Now, if you want to go outside this profile, you can certainly do that by adding another OWL ontology that imports the OWL ontology derived from your OML ontology. For example, let's assume you have the following folder structure:

src/oml/vocabulary1.oml // your main ontology src/owl/vocabulary2.owl // your extended ontology build/owl/vocabulary1.owl // equivalent of your main ontology in owl that you get when you build the project

In your vocabulary1.oml you can have:

vocabulary <http://vocabulary1#> as v1 {
    concept C1
    concept C2
    relation r1 [ from C1 to C2 functional ]
}

When you build the project, you will get vocabulary1.owl as follows:

<?xml version="1.0"?>
<rdf:RDF xmlns="http://vocabulary1#"
     xml:base="http://vocabulary1"
     ....
     xmlns:v1="http://vocabulary1#"

    <owl:Ontology rdf:about="http://vocabulary1">
        <oml:namespace rdf:resource="http://vocabulary1#"/>
        <oml:prefix>v1</oml:prefix>
        <oml:type rdf:resource="http://opencaesar.io/oml#Vocabulary"/>
    </owl:Ontology>

    <owl:Class rdf:about="http://vocabulary1#C1">
        <oml:type rdf:resource="http://opencaesar.io/oml#Concept"/>
    </owl:Class>

    <owl:Class rdf:about="http://vocabulary1#C2">
        <oml:type rdf:resource="http://opencaesar.io/oml#Concept"/>
    </owl:Class>

    <owl:ObjectProperty rdf:about="http://vocabulary#r1">
        <rdf:type rdf:resource="http://www.w3.org/2002/07/owl#FunctionalProperty"/>
        <rdfs:domain rdf:resource="http://vocabulary1#C1"/>
        <rdfs:range rdf:resource="http://vocabulary1#C2"/>
        <oml:type rdf:resource="http://opencaesar.io/oml#UnreifiedRelation"/>
    </owl:ObjectProperty>
</rdf:RDF>

Note: that the 'oml' namespace is used in annotation properties only and these are defined inline in the generated owl ontologies. We are considering having a "oml.oml" ontology as part of the core-vocabularies library to avoid this inlining but it should not matter in your case.
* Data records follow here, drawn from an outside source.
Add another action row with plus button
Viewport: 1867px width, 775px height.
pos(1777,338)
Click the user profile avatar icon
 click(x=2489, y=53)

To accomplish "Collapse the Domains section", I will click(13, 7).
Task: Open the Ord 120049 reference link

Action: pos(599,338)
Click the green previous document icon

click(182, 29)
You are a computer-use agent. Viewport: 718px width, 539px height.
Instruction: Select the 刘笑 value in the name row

Then, you can define your voabulary2.owl that imports/prefixes the http://vocabulary1 namespace and adds extra statements in OWL directly, in which you could possibly go outside the oml profile:

<?xml version="1.0"?>
<rdf:RDF xmlns="http://vocabulary2#"
     xml:base="http://vocabulary2"
     ....
     xmlns:v1="http://vocabulary1#"
     xmlns:v2="http://vocabulary2#"

    <owl:Ontology rdf:about="http://vocabulary2">
        <owl:imports rdf:resource="http://vocabulary1"/> 
    </owl:Ontology>

    <owl:Class rdf:about="http://vocabulary2#C3">
        <rdfs:subClassOf rdf:resource="http://vocabulary1#C1"/>
    </owl:Class>

    <owl:Class rdf:about="http://vocabulary1#C2">
        <rdfs:subClassOf rdf:resource="http://vocabulary2#C3"/>
    </owl:Class>
</rdf:RDF>
melaasar commented 3 months ago

To cleanly separate your src and build folders, you can add a task in your gradle.build script to copy your src/owl contents directly to the build/owl folder as part of the build. This way, all your owl files (specified in owl or derived from oml) will be in the same folder build/owl after you build.